Start DATA SECTION

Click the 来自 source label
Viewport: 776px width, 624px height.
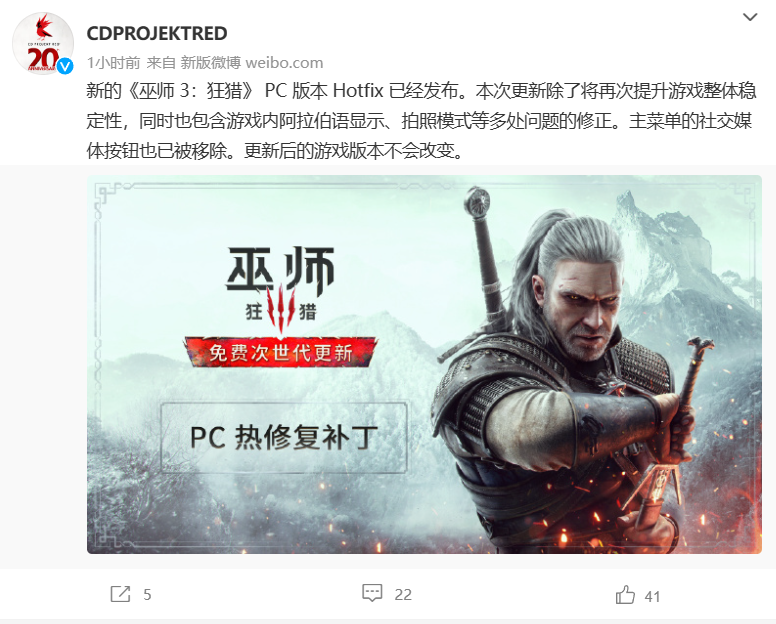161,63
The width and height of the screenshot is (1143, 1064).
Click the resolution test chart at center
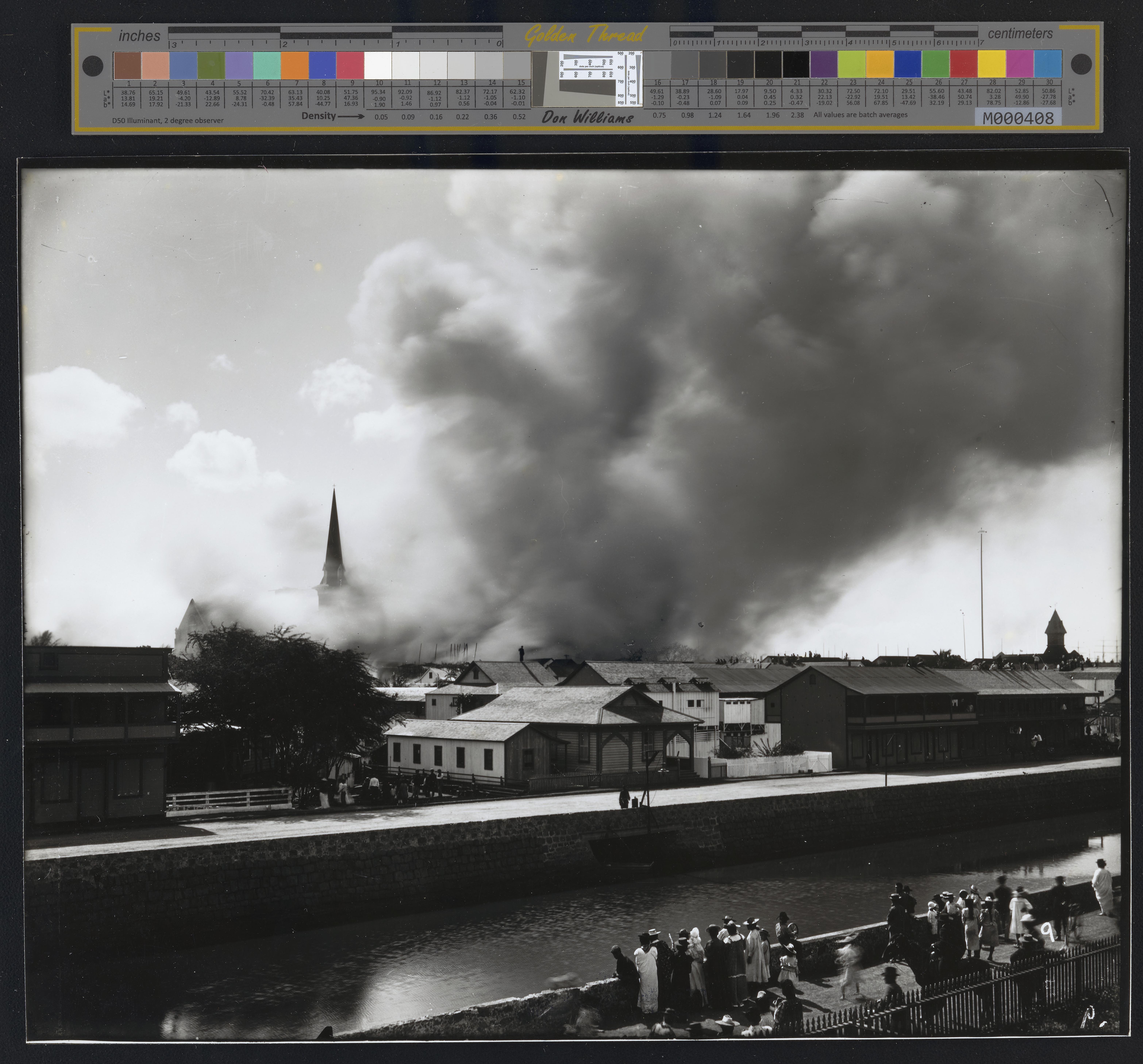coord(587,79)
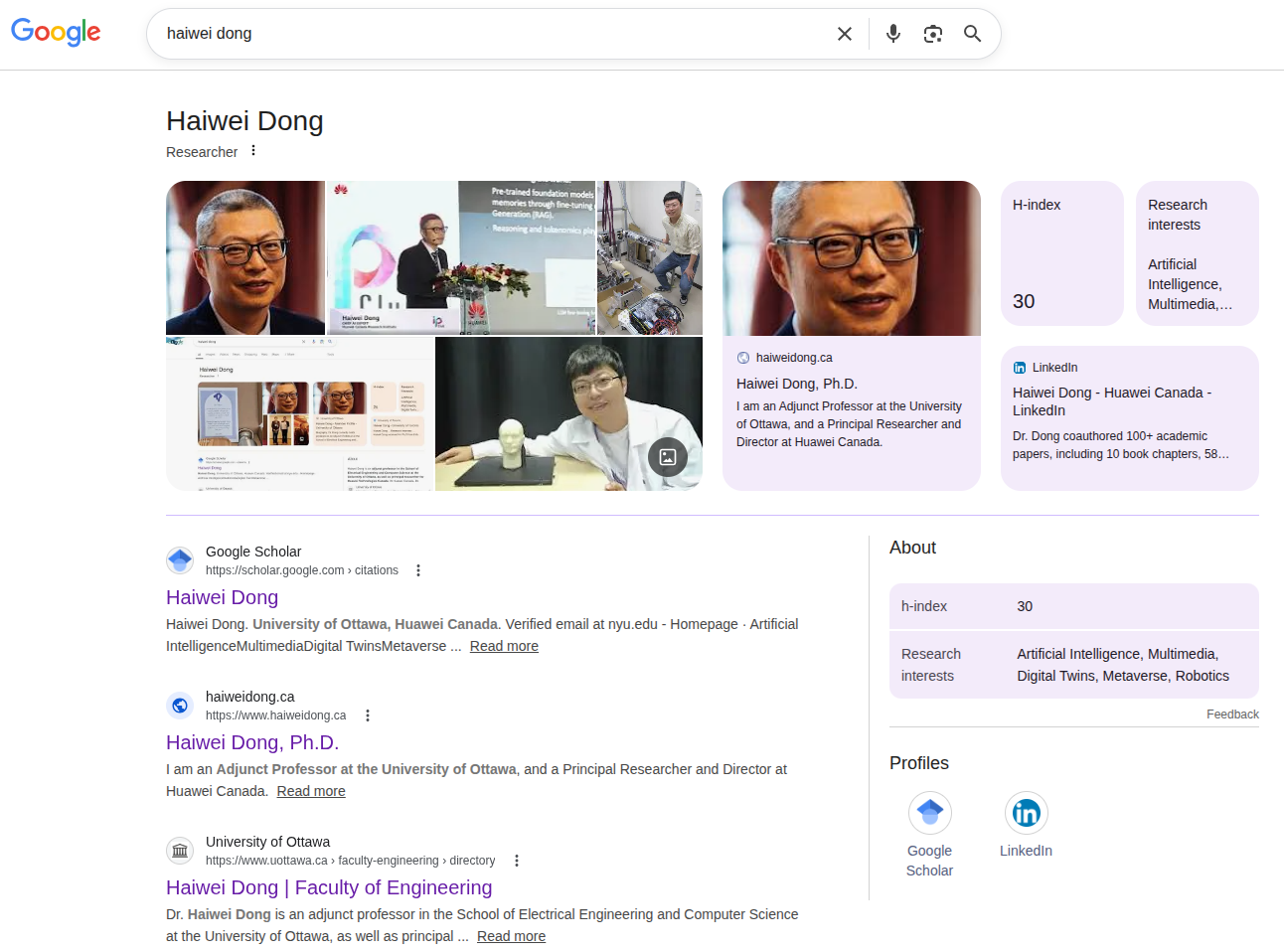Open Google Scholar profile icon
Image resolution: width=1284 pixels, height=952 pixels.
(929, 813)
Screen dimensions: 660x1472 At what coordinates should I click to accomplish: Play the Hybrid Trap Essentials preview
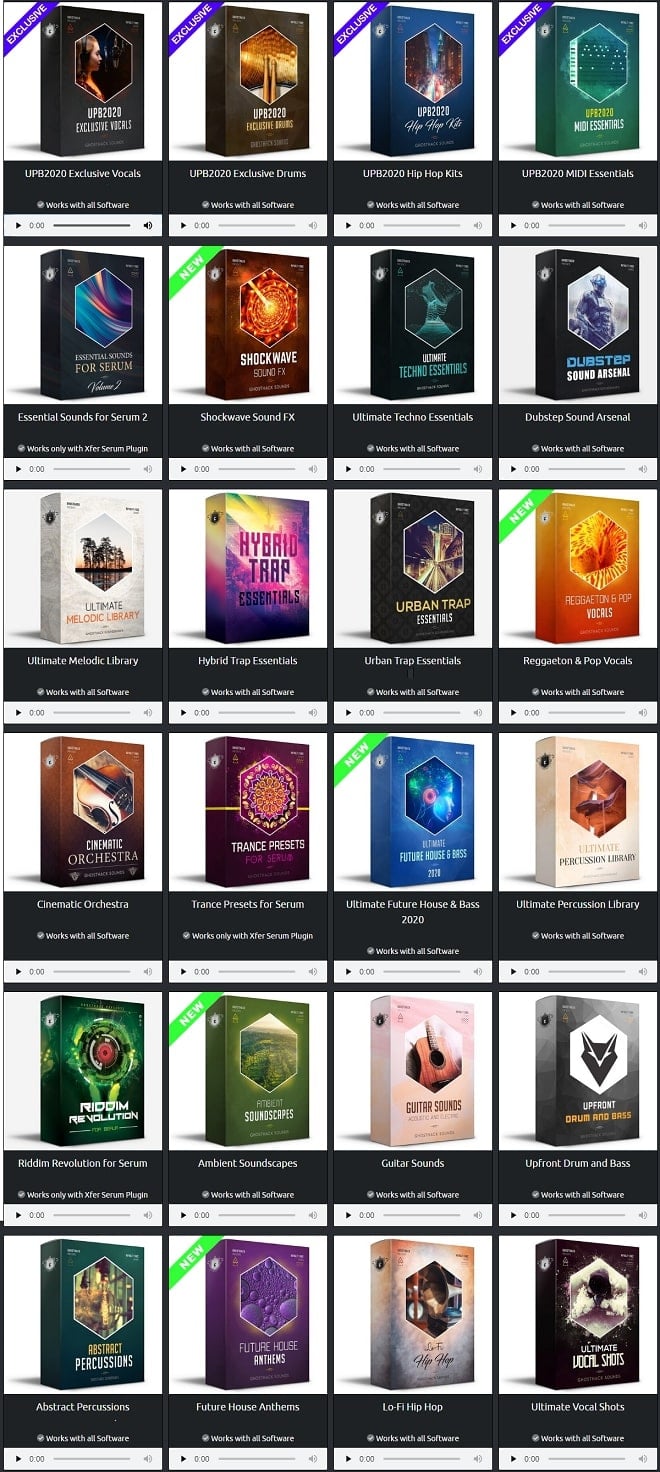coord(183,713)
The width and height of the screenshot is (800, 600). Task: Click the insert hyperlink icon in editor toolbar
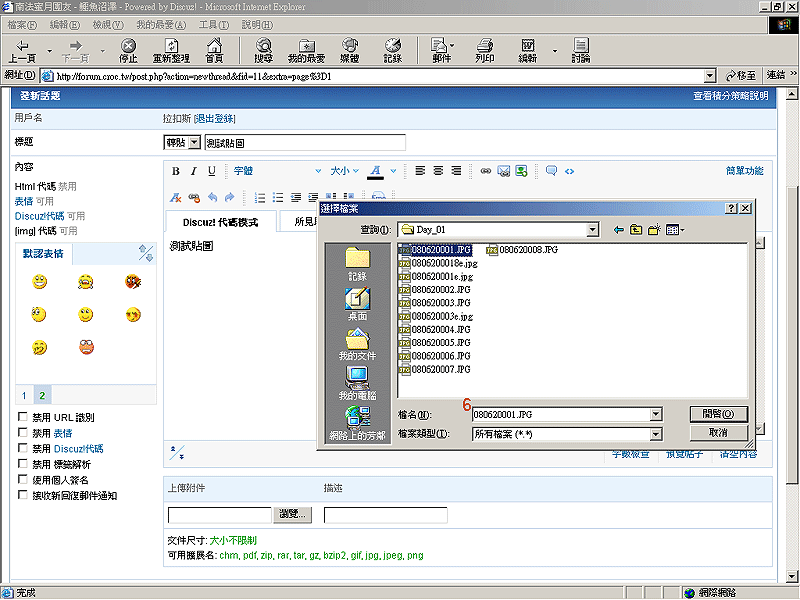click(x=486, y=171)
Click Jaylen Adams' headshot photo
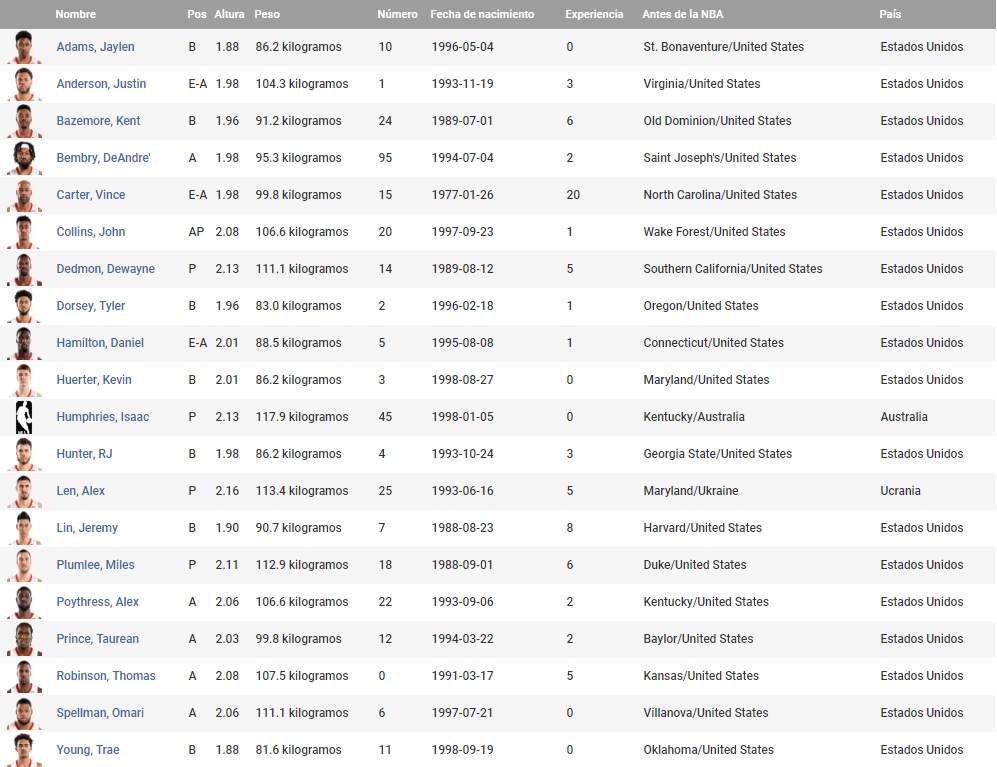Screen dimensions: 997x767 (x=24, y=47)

End DATA SECTION

**WHAT THE TASK ASKS:** Can you copy these lines word for word, leaving out the pictures?

**CORRECT OUTPUT:**
Click the 来自 source label
Viewport: 776px width, 624px height.
161,63
The width and height of the screenshot is (1143, 1064).
Click the resolution test chart at center
coord(587,79)
Open Google Scholar profile icon
Image resolution: width=1284 pixels, height=952 pixels.
(929, 813)
Screen dimensions: 660x1472 At what coordinates should I click to accomplish: Play the Hybrid Trap Essentials preview
coord(183,713)
The width and height of the screenshot is (800, 600). Task: Click the insert hyperlink icon in editor toolbar
click(x=486, y=171)
Click Jaylen Adams' headshot photo
Screen dimensions: 997x767 (x=24, y=47)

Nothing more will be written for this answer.